Trump is keen on this example – he gleefully tweeted about it at the time, suggesting that it was a permanent indictment of the press. And it was a very significant, very substantial error – one that led to three of CNN's most high-ranking journalists leaving the company.
“8. Newsweek FALSELY reported that Polish First Lady Agata Kornhauser-Duda did not shake President Trump’s hand.”
This is another case in which the initial report was incorrect, though it was fixed fairly quickly after. Newsweek did explicitly claim that Mr Trump had been snubbed, a story that arose mostly because video of the apparent sleight went viral on Twitter.

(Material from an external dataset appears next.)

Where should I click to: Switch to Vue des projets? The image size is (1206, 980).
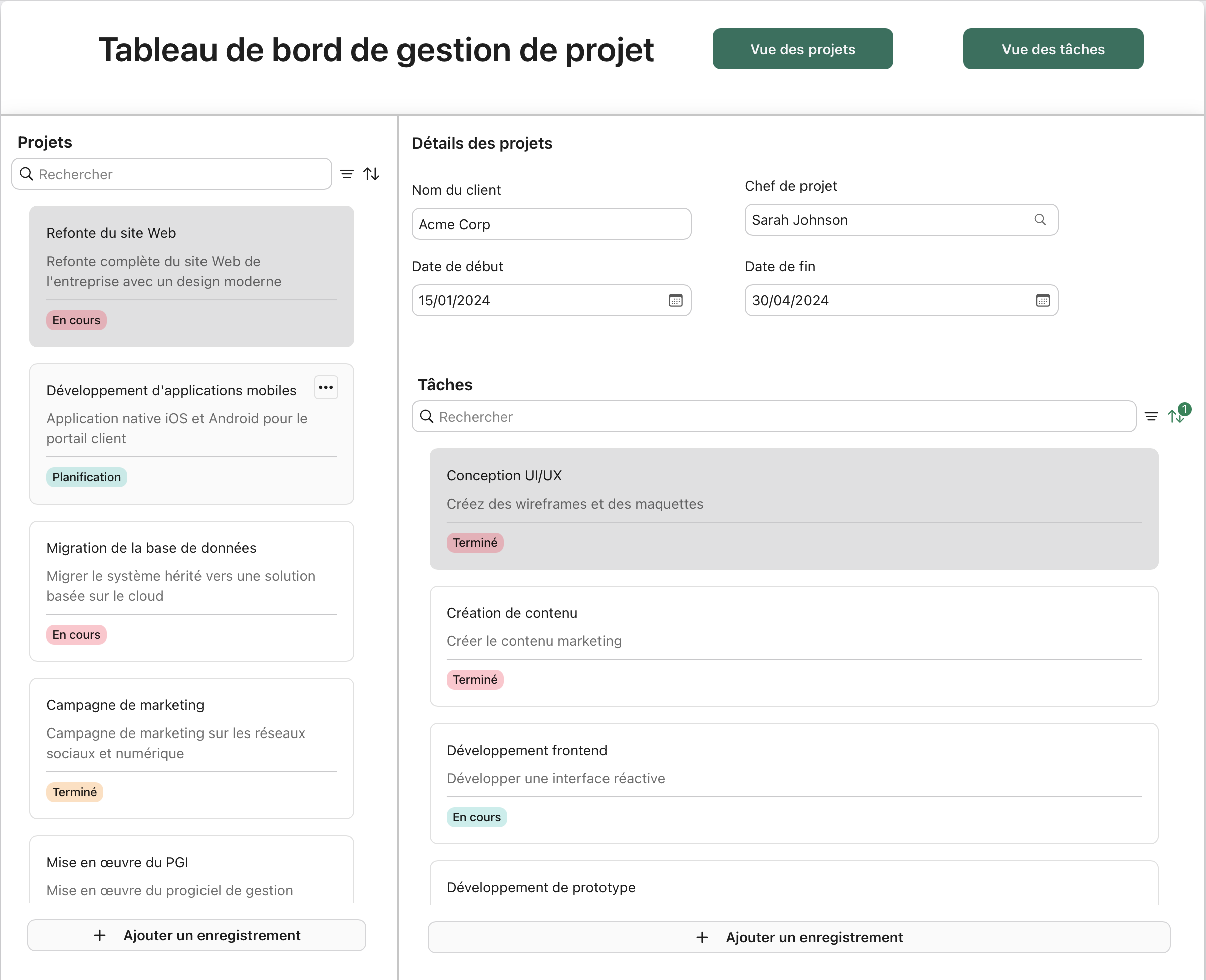(802, 49)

It emerged later that the video didn't tell the entire story, and that the first lady of Poland did shake Mr Trump's hand. Newsweek's story has been updated at the beginning to reflect that fact: "The mildly awkward and humorously relatable exchange was just that, and no apparent swipe at the U.S. president".

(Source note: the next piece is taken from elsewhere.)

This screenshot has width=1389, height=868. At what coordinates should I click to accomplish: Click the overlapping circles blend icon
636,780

“9. CNN FALSELY reported that former FBI Director James Comey would dispute President Trump’s claim that he was told he is not under investigation.”
This was false. And CNN made that clear: even the GOP's write-up of the awards uses two screengrabs from CNN, including one where the station is making clear that its claim was false.
“10. The New York Times FALSELY claimed on the front page that the Trump administration had hidden a climate report.”
This is perhaps one of the most glaring of the errors that were given fake news awards. The New York Times claimed the report had been buried, but it was in fact widely available, and had been for months before the paper splashed it on its front page.
The NYT initially pushed back on that, claiming the report was not "widely publicised" but admitting that the claims it had been hidden were wrong. The story has now been updated, removing that claim and making clear at the bottom of the story that it was false, though not in as strident language as some might like. The story now primarily discusses the findings of the report, which despite the dismissal does offer terrifying conclusions on the state of global warming.
11. And last, but not least: “RUSSIA COLLUSION!” Russian collusion is perhaps the greatest hoax perpetrated on the American people. THERE IS NO COLLUSION!”
This is the only award that didn't go to any person, story or news organisation in particular, but to a whole narrative. As such, it's hard to dismiss this entirely or even know to whom or what the fake news award is being given.
But investigations into the collusion still continue. Nobody has conclusively reported what their conclusion might be, and couldn't do convincingly since they've not actually finished.